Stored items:
- Opening Delimiter -

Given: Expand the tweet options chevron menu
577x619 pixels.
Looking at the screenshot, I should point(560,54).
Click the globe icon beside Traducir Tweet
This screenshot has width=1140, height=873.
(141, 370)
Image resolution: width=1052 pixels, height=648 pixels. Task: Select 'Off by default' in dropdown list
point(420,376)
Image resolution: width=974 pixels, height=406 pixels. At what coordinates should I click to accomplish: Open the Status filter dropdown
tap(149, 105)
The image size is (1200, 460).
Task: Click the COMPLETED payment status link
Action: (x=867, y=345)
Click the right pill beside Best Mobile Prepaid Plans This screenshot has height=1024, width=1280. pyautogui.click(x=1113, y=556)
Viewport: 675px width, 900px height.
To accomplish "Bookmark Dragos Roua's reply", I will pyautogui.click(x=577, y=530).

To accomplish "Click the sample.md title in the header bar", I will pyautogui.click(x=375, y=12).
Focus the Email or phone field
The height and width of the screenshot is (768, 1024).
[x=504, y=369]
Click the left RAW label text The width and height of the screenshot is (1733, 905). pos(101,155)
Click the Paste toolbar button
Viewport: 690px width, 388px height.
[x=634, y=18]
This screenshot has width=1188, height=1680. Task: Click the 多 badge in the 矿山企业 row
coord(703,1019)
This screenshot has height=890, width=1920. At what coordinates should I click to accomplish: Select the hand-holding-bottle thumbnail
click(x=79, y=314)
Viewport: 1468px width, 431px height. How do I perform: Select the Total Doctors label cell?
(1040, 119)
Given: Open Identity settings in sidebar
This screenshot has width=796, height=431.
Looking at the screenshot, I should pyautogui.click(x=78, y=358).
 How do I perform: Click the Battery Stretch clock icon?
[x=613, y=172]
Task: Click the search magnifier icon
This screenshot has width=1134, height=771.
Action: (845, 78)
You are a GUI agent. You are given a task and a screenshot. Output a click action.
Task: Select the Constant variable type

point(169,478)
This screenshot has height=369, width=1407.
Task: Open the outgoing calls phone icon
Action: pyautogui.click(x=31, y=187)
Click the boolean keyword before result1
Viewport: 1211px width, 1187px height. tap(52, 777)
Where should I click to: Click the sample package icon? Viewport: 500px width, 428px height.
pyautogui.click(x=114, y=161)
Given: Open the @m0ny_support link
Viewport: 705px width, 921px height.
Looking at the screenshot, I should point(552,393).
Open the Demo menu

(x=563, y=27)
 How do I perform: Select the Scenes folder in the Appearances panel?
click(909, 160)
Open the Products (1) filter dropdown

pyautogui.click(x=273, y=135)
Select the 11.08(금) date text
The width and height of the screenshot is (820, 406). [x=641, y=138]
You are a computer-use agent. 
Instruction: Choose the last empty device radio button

- Closing Delimiter -

Required action: Set down exactly the lines beginning at the one that holds "Open the Products (1) filter dropdown" and ending with the last line of the data.

Completed exercise:
Open the Products (1) filter dropdown

pyautogui.click(x=273, y=135)
Select the 11.08(금) date text
The width and height of the screenshot is (820, 406). [x=641, y=138]
You are a computer-use agent. 
Instruction: Choose the last empty device radio button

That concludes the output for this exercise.